Stay up to date with notifications from The Independent

Notifications can be managed in browser preferences.

Police image damaged by accusations: A settlement in the Alison Halford case with no clear conclusion will be a new blow to the force. Terry Kirby reports

Terry Kirby
Tuesday 21 July 1992 23:02 BST
Comments

THE ALISON HALFORD affair could not have exploded at a worse time for a police service already on its knees from a succession of miscarriages of justice, shattered public confidence and rising crime rates.

Accusations of drunkenness, misogyny and tales of senior officers eating potatoes with their fingers appeared to confirm the worst public suspicions that sections of the service are brutish and sexist. At a time when the police most need intelligent, bright recruits, the affair may have deterred many.

Support for Miss Halford is thus tempered by a realisation of the long-term damage it might have wrought. 'It has not improved the image of the police and for that reason I wonder whether it has not ultimately damaged the cause of equal opportunities,' a senior woman police officer said.

Like many, she preferred to remain anonymous since, instinctively, the police service does not approve of those who speak out - women officers now desperately fear the tag of being 'another Halford'. One who is keeping a low profile is Chief Superintendent Pauline Clare - also of Merseyside police - who is currently on her senior command course at the Police Staff College, Bramshill, the six-month passport to the highest ranks for the chosen.

Women make up only about 2 per cent of the annual intake of all courses at Bramshill. Susan Davies, the Assistant Commandant at Bramshill and one of only four women in the senior ranks - until yesterday, Miss Halford was the fifth - believes the numbers are 'much too low'.

She is optimistic they will increase if the right conditions can be created among the high proportion of women in the lower ranks. The recent announcement of part-time working experiments is a step along the road.

According to the Home Office, the total number of women officers has risen from 11,308, about 9 per cent of the force, in 1985, to a current figure of 15,400 or 12 per cent. While the number of women at superintendent and chief superintendent level has barely increased in the last five years, remaining at 1.3 and 1.7 per cent of the total, the number of women constables has risen from 12.5 to 14 per cent. Fourteen forces have no women above the rank of inspector.

_GIVEN ENTRIES:_
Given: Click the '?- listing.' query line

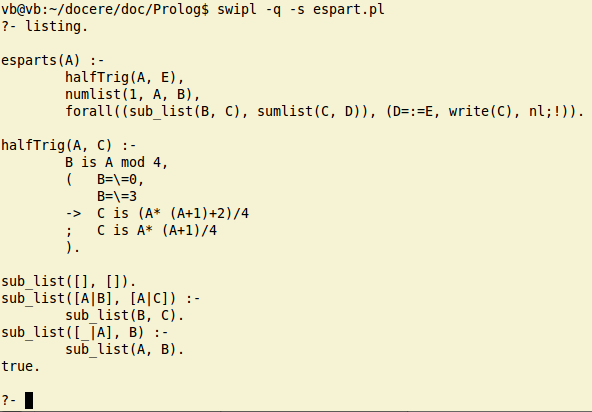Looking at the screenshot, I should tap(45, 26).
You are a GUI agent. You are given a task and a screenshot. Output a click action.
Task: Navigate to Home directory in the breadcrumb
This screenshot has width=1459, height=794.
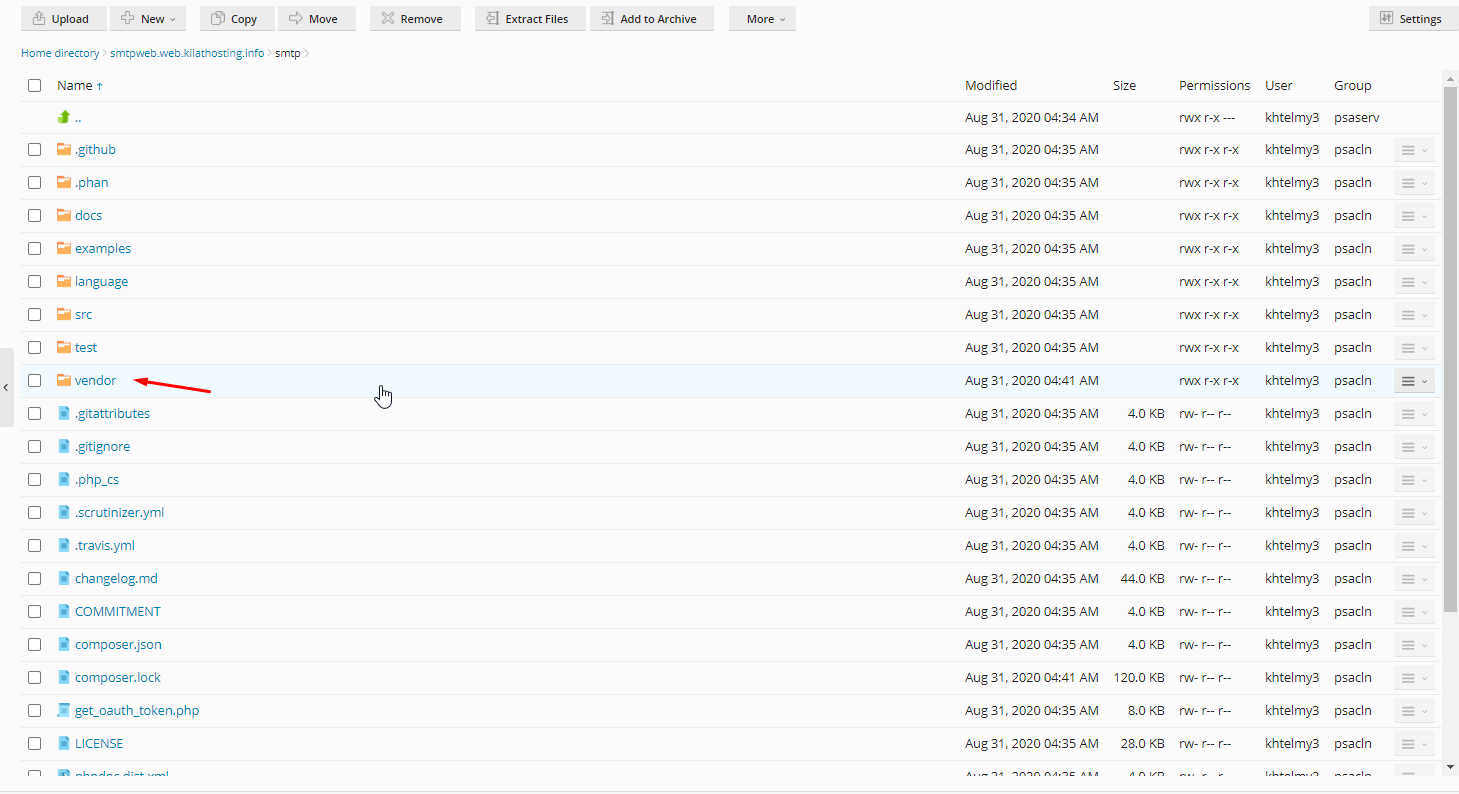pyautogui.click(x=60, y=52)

--

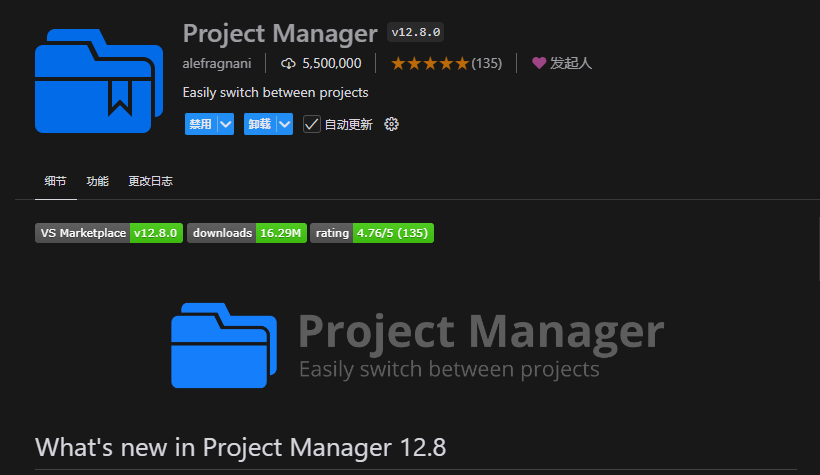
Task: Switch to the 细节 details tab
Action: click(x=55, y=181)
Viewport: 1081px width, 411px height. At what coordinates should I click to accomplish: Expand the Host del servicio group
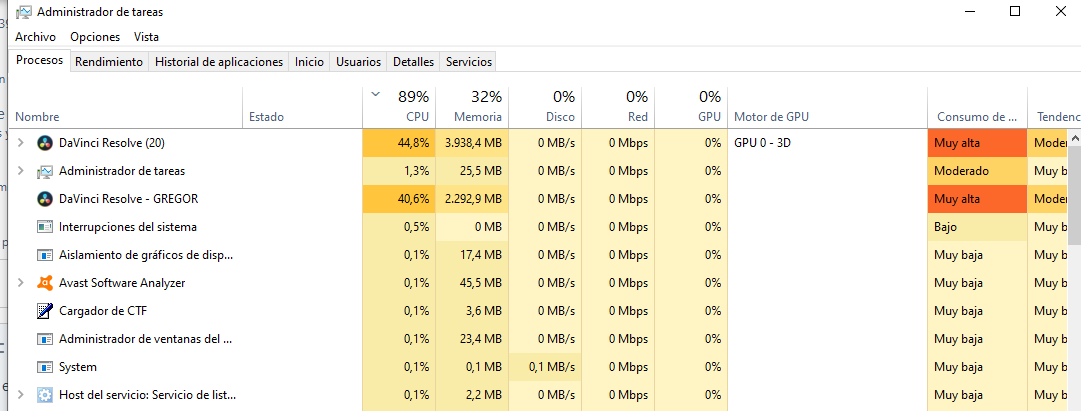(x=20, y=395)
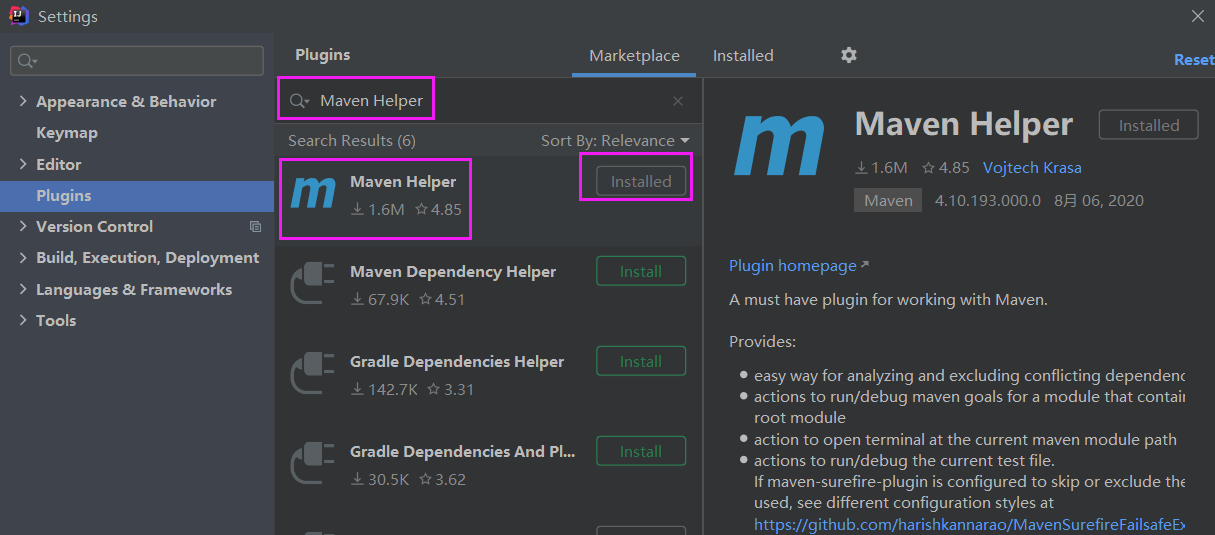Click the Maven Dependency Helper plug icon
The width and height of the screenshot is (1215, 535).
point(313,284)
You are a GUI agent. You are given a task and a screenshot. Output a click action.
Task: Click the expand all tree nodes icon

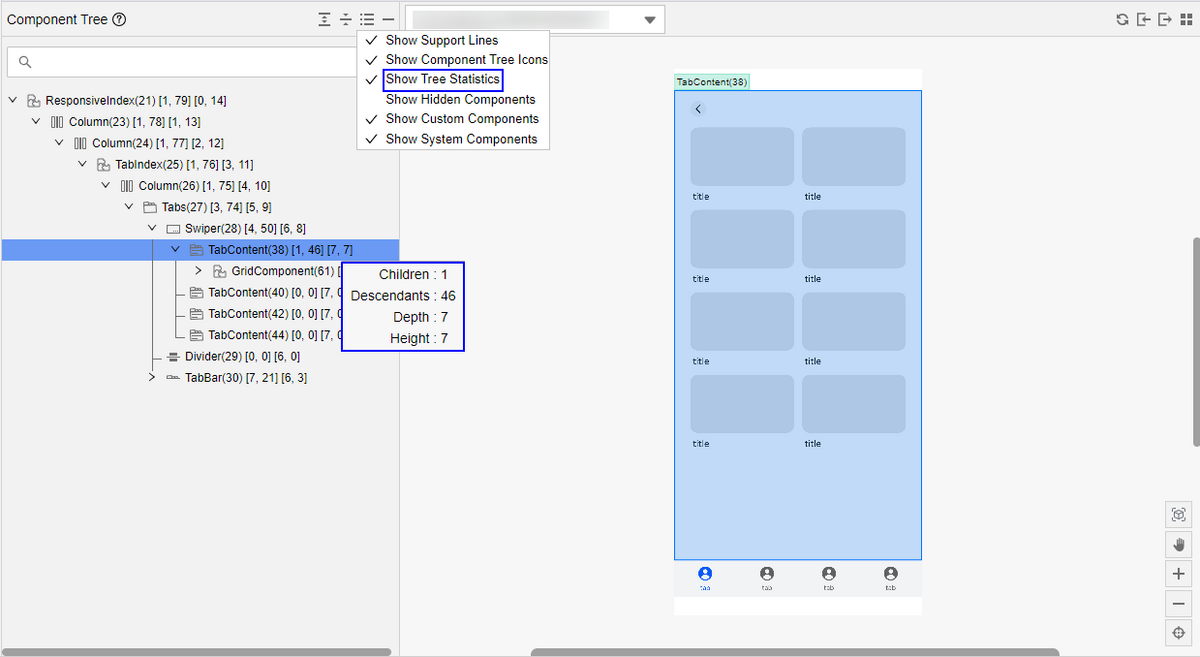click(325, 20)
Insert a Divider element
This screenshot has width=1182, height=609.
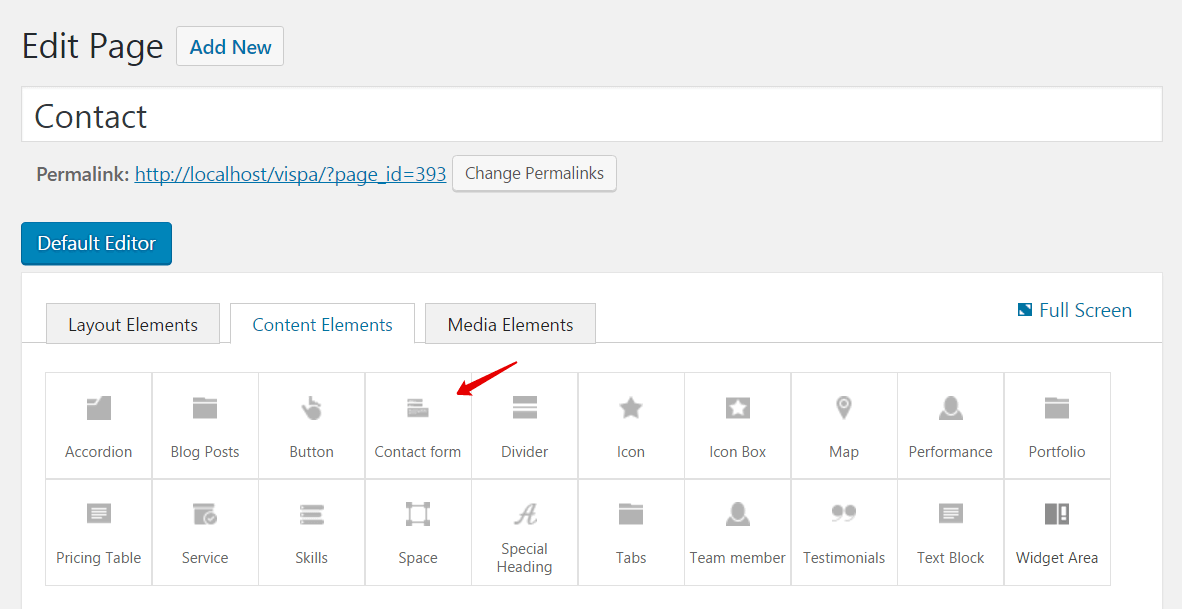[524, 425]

==

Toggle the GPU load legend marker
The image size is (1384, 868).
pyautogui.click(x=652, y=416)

_TO DO:_
In the Halford article, what share of the annual intake of all courses at Bramshill do women make up? Rely only on the Halford article, not the records.

_RESPONSE FOR THIS EXERCISE:_
About 2 percent.